··· Source document

There’s much to be said for a single-payer system. Countries that have taken this route spend much less to provide secure insurance to everyone than the United States does to provide incomplete and insecure coverage to less than 85 percent of the population. Yet these advantages—guaranteed coverage and effective cost control—could be achieved without going all the way to a single national program, with all the public skepticism and political opposition that such a program would surely engender. Yes, Americans like Medicare, and yes, Medicare is easy to explain. But that doesn’t mean most people are ready to say everyone should be covered by Medicare. Many of us remain stubbornly attached to employment-based health insurance, and proposing to abolish it entirely is likely to stir up fear as well as gratitude.

······
··· Material shown

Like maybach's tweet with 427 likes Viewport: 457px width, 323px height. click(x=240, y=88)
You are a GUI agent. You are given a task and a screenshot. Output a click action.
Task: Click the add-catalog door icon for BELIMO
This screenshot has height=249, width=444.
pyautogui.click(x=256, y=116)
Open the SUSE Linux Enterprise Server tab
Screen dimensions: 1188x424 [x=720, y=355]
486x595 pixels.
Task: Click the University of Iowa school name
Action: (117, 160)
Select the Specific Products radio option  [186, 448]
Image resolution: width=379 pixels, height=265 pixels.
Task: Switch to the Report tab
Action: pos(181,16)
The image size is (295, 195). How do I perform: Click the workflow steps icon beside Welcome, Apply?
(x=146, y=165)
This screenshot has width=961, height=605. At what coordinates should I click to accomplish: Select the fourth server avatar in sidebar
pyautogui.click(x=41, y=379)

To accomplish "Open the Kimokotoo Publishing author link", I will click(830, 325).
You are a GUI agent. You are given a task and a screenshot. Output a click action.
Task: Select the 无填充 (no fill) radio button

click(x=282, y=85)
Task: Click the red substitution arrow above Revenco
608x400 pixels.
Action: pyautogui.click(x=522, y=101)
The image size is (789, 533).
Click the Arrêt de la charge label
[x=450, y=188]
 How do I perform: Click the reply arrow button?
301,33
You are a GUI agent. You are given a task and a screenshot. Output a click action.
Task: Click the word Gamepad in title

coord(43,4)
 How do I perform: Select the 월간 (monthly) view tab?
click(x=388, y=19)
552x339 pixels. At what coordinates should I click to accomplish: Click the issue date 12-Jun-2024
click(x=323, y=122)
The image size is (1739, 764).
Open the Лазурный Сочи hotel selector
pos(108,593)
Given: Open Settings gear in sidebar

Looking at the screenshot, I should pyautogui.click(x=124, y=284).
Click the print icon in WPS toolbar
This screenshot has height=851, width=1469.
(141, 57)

······

* _Requirement_: According to the passage on single-payer health care, what share of the U.S. population receives incomplete and insecure coverage? The data stands apart from the passage on single-payer health care.

* _Answer below_: Less than 85 percent of the population.